• **Instructions**:
**1.** In the passage about Hammett, where was he assigned after he enlisted in the Army following the bombing of Pearl Harbor?
**2.** Recast the records, from their first line through the line holding "Action: coord(70,85)", inclusive, as a Markdown table with the columns Row and Line, skipping blank lines and leaving out the pictures.
* Begin Supplied passage *
Hammett Grave Site Arlington National Cemetery
Hammett declared himself to be both a patriot and a Communist, two items not often seen linked together. He served in both the great World Wars. He enlisted in the ambulance core in World War I where he caught the Spanish flu and tuberculosis.

Due to his TB doctors recommended he separate from his wife, Jose Dolan Hammett and his two daughters. He used the proceeds of his books and films to support his two children. He later entered a relationship with Lillian Hellman, and remained with her the rest of his life. Like many artists of this era, Hammett joined the Communist party.

When the Japanese bombed Pearl Harbor, he enlisted in the Army. Because of his TB and Communist affiliation, he needed special permission. He was assigned to the Aleutian Islands where he edited the Army newspaper. The Army provided close supervision to ensure no subversive Communist propaganda found its way into print. The cold Alaskan climate irritated his lungs, and he contracted emphysema.


In the late 1940s his activities against the Un-American Activities Committee and his support for the Hollywood 10 earned him the recognition of Congress. He was invited to testify, but choose to plead the 5th amendment. For this, he served time in a West Virginia Federal Prison cleaning toilets.

His time in prison further exacerbated his lung condition. He spent the last few years of his life in obscurity, and wrote no more. Hellman remained at his side the whole time. They were together 30 years. He is buried in Arlington National Cemetery because of his military service.

The Collection

The University of South Carolina procured two collections for an undisclosed amount of money. The first collection was obtained from Hammett’s daughter and grandchildren. It includes family letters. The other collection came from Richard Hayman who has spent 40 years collecting materials, researching and recording Hammett’s biography.

The combined collection contains letters, books, family photographs, screenplays and memorabilia including his Pinkerton badge. The collection should be available for viewing in about a year. The University of South Carolina also houses other fiction detective collections including Elmore Leonard and James Ellroy.
* End Supplied passage *
* Begin Material provided *
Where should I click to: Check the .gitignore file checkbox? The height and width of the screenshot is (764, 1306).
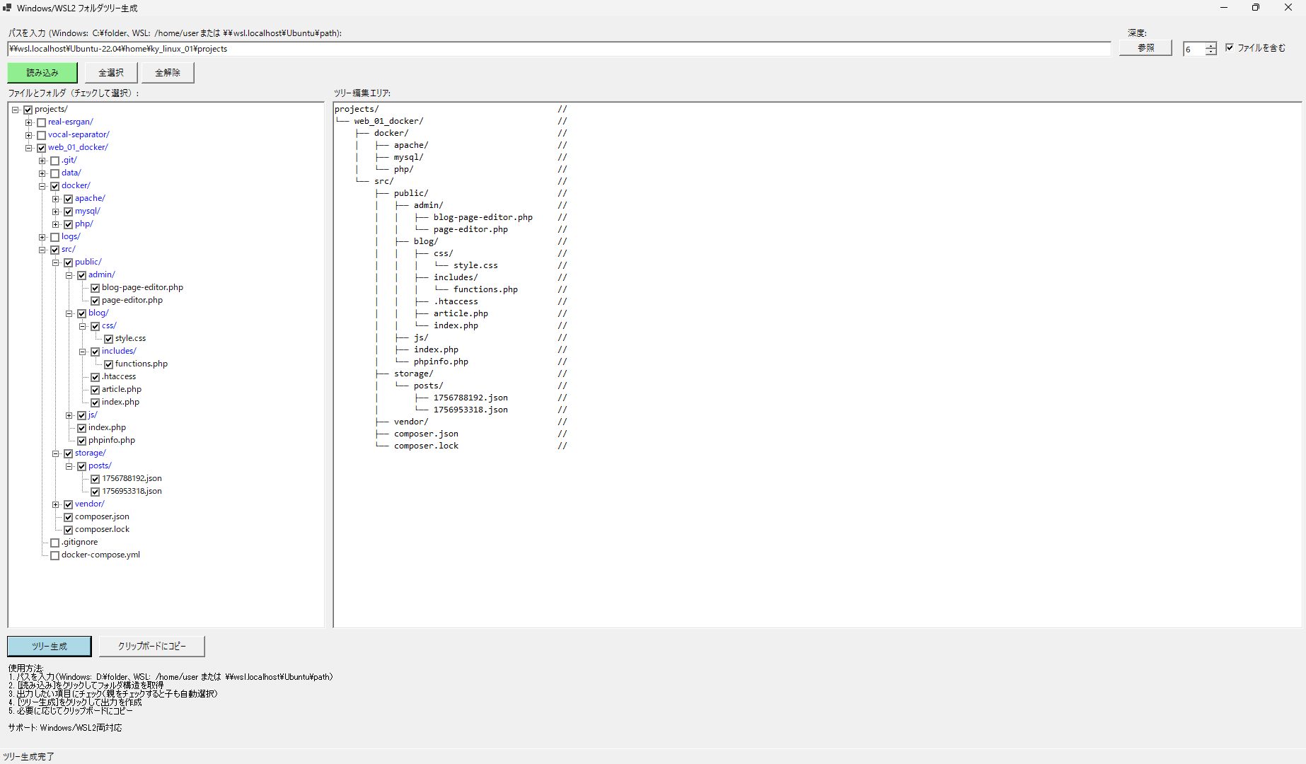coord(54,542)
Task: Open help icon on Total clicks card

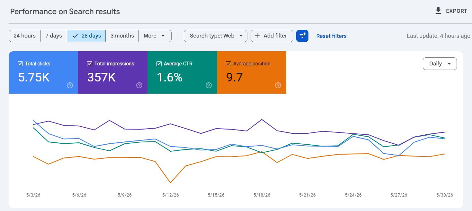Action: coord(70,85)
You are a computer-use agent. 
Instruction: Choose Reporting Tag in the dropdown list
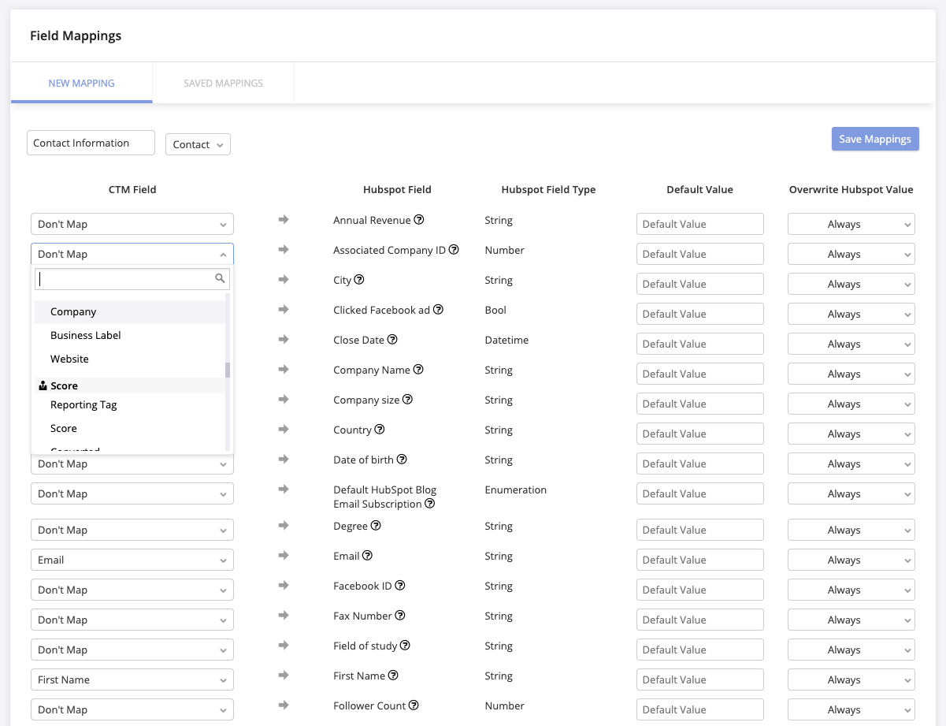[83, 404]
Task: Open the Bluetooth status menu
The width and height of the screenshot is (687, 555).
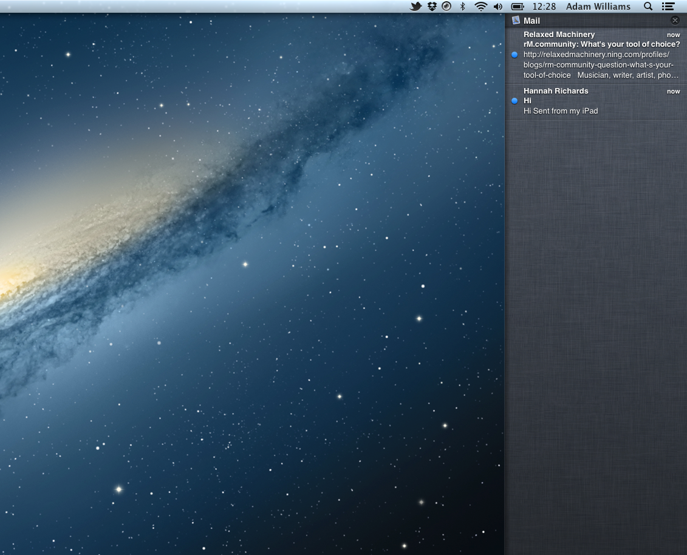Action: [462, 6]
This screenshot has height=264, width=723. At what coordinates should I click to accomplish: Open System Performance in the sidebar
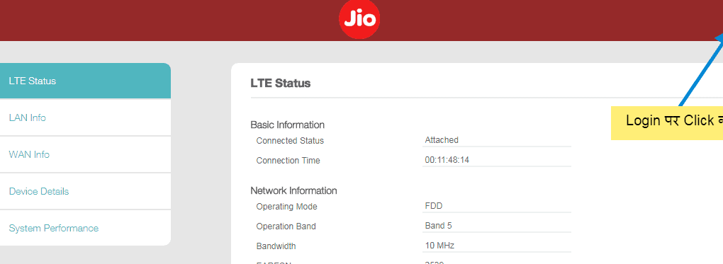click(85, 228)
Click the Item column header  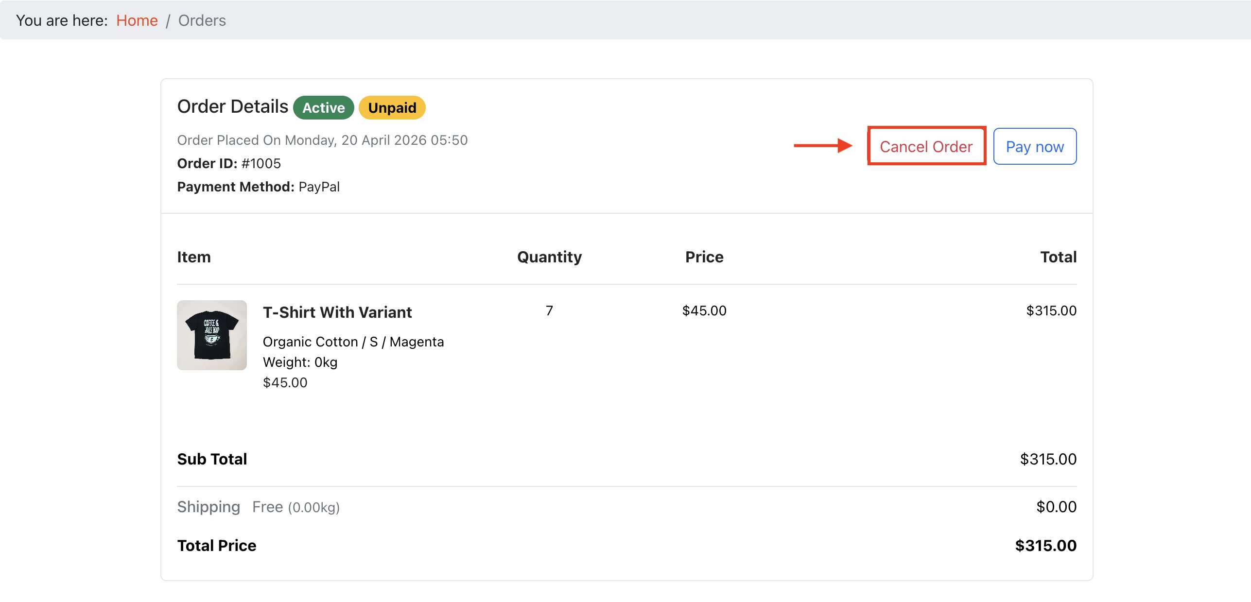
* End Material provided *
• **The answers**:
**1.** The Aleutian Islands.

**2.**
| Row | Line |
|---|---|
| 1 | Where should I click to: Check the .gitignore file checkbox? The height and width of the screenshot is (764, 1306). |
| 2 | coord(54,542) |
| 3 | Task: Open help icon on Total clicks card |
| 4 | Action: coord(70,85) |